Work task 1:
Answer each of the following questions from the text on Cryptocarya saccharata.
(a) To which family does the species belong?
(b) To what height does the tree typically grow?
(c) In which months does flowering occur?
Work task 2:
Rewrite the stretch of the Cryptocarya saccharata text from "Species of tree" through "to bluish-black drupes.", substituting "northern Australia" for "Queensland".
Work task 3:
Resume the text on Cryptocarya saccharata, picking up after its final sentence.

Source text:
────
Scientific classification
- Kingdom: Plantae
- Clade: Tracheophytes
- Clade: Angiosperms
- Clade: Magnoliids
- Order: Laurales
- Family: Lauraceae
- Genus: Cryptocarya
- Species: C. saccharata
- Binomial name: Cryptocarya saccharata B.Hyland

= Cryptocarya saccharata =

- Genus: Cryptocarya
- Species: saccharata
- Authority: B.Hyland
- Conservation status: LC

Species of tree

Cryptocarya saccharata, commonly known as sugar cane laurel, or corduroy laurel, is a species of flowering plant in the family Lauraceae and is endemic to Queensland. It is a tree with lance-shaped leaves, creamy green, perfumed flowers, and elliptic or pear-shaped black to bluish-black drupes.

==Description==
Cryptocarya saccharata is a tree that typically grows to a height of up to 35 m, its stems sometimes buttressed. Its leaves are lance-shaped, 55–120 mm long and 20–50 mm wide, on a petiole 5–11 mm long and glaucous on the lower surface. The flowers are creamy green, perfumed, and arranged in panicles shorter than the leaves. The perianth tube is 0.7–1.1 mm long and 1.2–1.6 mm wide, the outer tepals 1.3–1.6 mm long and 0.9–1.1 mm wide, the outer tepals 0.5–0.6 mm long and wide. The outer anthers are 0.5–0.6 mm long and wide, the inner anthers 0.6–0.7 mm long and 0.4–0.6 mm wide. Flowering occurs in November and December, and the fruit is an elliptic or pear-shaped, black or bluish-black drupe, 17–24 mm long and 11–15 mm wide with yellowish cotyledons.
────
Given records:

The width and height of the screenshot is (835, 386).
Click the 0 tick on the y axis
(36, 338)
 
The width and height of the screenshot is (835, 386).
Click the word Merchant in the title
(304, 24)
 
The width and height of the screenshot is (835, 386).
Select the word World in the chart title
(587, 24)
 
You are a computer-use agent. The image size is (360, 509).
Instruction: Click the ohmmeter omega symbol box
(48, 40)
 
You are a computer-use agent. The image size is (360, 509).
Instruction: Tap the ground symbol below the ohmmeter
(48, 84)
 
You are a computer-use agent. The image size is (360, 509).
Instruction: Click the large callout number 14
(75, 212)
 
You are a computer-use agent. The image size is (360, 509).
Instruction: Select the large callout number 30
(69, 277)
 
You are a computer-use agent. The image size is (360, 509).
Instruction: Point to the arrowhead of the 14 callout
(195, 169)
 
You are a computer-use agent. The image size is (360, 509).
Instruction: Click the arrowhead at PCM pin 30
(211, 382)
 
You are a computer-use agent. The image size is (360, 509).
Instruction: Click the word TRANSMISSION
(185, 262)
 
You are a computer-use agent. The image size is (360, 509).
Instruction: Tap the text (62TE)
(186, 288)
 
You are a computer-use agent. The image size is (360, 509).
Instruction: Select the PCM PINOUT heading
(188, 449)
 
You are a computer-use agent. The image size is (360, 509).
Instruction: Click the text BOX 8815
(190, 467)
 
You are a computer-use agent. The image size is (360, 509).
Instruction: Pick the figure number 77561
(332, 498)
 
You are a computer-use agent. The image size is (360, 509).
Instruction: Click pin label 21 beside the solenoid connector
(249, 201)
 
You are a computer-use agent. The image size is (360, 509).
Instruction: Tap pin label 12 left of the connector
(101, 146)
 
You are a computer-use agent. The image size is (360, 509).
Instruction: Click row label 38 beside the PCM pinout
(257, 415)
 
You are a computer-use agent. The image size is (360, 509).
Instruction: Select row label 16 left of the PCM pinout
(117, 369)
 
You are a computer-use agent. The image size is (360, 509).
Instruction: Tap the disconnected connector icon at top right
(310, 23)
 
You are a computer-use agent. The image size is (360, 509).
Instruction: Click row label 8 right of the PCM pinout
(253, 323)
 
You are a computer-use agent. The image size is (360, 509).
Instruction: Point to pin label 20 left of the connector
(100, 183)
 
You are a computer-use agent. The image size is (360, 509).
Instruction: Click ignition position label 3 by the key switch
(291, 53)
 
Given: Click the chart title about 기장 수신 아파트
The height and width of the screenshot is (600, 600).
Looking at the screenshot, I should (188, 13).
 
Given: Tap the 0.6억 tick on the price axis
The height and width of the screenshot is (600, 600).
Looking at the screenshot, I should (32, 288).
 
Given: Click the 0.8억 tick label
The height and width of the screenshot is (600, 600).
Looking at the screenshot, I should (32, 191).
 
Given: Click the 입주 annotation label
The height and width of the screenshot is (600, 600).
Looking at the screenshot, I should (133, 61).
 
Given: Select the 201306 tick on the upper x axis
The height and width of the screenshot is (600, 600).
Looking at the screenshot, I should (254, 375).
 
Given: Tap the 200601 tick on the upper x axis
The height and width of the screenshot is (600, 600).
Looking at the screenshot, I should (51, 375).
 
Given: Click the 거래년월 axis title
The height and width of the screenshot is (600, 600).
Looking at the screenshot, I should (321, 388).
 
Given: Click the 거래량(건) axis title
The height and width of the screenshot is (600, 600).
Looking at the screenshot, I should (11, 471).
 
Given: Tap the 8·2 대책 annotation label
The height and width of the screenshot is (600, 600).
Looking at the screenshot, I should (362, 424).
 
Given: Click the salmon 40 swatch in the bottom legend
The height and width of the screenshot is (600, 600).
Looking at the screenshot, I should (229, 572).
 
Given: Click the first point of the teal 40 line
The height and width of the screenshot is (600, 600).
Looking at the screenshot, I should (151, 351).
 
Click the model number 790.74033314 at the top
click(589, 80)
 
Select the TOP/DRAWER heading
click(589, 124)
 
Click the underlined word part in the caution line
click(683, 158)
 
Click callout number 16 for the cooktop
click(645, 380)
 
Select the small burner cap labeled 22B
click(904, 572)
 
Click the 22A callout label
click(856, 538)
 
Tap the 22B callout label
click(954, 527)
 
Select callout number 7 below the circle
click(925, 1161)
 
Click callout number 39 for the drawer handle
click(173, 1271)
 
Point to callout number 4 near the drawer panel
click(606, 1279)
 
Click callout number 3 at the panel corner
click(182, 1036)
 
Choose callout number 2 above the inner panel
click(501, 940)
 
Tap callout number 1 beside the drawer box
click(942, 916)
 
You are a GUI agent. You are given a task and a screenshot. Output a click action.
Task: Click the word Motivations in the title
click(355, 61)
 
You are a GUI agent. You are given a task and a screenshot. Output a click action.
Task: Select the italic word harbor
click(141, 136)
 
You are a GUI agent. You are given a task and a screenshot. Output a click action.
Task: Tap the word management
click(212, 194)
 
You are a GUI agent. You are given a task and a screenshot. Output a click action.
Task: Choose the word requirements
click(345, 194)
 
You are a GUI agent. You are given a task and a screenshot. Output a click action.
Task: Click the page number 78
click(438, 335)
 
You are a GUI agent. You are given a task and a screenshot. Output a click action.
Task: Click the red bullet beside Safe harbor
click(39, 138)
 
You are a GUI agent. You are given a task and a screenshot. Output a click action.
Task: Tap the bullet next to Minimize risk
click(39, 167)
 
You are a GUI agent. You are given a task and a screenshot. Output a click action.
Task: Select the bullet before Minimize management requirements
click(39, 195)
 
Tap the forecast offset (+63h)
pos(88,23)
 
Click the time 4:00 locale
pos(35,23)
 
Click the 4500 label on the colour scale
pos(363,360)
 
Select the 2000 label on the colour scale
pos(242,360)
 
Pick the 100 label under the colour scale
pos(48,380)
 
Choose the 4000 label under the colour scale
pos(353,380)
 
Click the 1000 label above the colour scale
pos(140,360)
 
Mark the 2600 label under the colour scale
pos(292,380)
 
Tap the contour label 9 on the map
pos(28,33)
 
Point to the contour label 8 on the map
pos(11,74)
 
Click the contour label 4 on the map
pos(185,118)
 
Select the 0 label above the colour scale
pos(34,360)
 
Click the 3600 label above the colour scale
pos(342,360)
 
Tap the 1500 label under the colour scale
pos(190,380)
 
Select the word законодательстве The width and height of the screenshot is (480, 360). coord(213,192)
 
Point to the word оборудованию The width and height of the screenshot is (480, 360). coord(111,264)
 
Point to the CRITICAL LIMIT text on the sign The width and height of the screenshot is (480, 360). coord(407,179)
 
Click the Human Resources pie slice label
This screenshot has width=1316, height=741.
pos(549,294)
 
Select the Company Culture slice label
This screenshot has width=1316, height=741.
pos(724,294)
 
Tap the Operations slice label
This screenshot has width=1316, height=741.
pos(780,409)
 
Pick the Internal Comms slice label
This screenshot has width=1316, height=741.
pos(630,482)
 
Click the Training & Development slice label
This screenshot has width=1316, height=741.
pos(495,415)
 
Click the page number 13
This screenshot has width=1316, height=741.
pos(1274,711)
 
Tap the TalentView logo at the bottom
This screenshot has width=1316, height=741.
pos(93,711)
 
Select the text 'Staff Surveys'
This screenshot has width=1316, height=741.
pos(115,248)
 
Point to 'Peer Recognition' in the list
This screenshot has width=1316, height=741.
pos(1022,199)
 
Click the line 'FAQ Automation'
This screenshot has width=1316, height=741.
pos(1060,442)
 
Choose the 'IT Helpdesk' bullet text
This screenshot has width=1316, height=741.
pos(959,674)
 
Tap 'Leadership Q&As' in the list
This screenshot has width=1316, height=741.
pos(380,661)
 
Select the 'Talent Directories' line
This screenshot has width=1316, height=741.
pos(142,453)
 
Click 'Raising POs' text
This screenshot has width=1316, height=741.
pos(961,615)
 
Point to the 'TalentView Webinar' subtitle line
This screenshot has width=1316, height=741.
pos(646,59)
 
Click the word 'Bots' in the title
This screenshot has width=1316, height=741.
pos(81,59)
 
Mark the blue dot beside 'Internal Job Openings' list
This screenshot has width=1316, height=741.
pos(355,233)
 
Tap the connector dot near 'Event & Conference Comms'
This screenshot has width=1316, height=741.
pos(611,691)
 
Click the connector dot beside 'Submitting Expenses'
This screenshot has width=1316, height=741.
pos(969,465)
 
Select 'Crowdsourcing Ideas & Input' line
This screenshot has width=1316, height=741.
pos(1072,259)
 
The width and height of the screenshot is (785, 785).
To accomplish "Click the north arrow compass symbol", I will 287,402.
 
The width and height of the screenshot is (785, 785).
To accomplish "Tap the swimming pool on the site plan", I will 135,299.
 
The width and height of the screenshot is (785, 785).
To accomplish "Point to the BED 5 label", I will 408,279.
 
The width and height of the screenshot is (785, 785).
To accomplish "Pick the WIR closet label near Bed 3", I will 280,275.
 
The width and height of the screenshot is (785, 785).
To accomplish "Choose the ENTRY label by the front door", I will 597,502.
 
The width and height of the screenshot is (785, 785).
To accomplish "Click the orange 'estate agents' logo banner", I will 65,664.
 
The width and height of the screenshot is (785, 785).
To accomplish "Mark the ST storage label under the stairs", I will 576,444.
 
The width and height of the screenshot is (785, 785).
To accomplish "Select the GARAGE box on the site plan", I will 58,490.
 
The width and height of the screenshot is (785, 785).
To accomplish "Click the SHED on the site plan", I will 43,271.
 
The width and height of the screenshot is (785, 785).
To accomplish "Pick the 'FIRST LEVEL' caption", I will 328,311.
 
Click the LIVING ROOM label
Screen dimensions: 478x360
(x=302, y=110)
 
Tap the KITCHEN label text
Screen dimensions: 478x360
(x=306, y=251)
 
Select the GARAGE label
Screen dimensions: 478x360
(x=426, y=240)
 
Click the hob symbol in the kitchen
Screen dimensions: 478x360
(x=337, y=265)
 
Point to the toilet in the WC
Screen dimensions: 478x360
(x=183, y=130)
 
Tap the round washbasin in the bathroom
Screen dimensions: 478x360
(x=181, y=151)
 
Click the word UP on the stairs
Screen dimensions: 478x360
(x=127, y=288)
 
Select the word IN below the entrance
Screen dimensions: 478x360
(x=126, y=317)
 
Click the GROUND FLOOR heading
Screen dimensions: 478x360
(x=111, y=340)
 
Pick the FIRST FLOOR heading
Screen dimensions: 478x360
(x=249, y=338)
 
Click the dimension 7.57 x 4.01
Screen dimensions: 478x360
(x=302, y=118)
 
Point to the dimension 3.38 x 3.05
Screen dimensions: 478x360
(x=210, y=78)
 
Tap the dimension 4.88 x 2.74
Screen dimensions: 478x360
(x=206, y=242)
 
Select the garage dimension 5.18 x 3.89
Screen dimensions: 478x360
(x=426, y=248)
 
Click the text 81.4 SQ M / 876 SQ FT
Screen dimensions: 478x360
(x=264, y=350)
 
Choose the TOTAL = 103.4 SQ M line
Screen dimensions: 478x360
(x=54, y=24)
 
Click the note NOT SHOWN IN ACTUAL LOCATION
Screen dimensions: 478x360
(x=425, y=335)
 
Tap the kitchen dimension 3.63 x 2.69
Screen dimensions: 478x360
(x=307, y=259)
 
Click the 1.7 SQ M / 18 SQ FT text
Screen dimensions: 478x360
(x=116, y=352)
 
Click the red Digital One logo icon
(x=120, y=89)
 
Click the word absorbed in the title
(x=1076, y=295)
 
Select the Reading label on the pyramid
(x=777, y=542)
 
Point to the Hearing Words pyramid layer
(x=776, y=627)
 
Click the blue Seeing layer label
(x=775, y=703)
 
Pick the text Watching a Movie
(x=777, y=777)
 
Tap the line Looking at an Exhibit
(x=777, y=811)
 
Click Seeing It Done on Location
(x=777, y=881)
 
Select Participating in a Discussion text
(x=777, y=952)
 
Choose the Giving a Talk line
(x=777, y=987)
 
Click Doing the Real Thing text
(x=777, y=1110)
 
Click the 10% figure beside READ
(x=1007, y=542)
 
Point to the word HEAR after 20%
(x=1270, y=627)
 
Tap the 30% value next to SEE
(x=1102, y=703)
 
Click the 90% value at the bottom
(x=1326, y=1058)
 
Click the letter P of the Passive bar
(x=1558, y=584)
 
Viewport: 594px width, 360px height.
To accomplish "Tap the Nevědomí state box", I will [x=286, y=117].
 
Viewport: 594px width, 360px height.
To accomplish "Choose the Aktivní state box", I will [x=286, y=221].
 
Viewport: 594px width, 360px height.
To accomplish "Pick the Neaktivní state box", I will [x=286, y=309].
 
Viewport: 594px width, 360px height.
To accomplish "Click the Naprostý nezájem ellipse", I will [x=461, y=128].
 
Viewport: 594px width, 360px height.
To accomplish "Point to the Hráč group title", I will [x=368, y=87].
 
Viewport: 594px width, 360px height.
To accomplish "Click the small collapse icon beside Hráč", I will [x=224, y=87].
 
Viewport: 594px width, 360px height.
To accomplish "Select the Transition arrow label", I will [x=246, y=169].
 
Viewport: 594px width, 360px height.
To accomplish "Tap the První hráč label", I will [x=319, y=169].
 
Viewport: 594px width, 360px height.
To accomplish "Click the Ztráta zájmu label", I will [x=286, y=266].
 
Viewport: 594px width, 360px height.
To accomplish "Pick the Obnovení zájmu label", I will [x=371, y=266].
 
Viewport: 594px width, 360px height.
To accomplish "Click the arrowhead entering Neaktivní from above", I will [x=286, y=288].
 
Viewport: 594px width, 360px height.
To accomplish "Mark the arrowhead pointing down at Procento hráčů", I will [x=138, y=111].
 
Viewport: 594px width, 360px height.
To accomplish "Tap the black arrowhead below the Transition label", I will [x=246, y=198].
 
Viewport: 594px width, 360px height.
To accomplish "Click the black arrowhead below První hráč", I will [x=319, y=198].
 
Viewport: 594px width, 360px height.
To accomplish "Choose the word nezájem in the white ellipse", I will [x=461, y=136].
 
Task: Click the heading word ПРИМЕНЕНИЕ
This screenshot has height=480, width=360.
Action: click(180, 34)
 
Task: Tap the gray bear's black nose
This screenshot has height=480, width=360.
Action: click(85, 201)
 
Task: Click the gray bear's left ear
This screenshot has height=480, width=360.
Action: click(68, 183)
────
Your response 1:
(a) Lauraceae
(b) Up to 35 m
(c) November and December

Your response 2:
Species of tree

Cryptocarya saccharata, commonly known as sugar cane laurel, or corduroy laurel, is a species of flowering plant in the family Lauraceae and is endemic to northern Australia. It is a tree with lance-shaped leaves, creamy green, perfumed flowers, and elliptic or pear-shaped black to bluish-black drupes.

Your response 3:
==Taxonomy==
Cryptocarya saccharata was first formally described in 1989 by Bernard Hyland in Australian Systematic Botany from specimens collected in 1976. The specific epithet (saccharata) means 'sugary' or 'looking as if sprinkled with sugar'.

==Distribution and habitat==
This species of Cryptocarya grows in rainforest from 650 to 1150 m elevation, often in soils derived from granite, from the Windsor Tableland to near Townsville in north-east Queensland.

==Conservation status==
This species of Cryptocarya is listed as "of least concern" under the Queensland Government Nature Conservation Act 1992.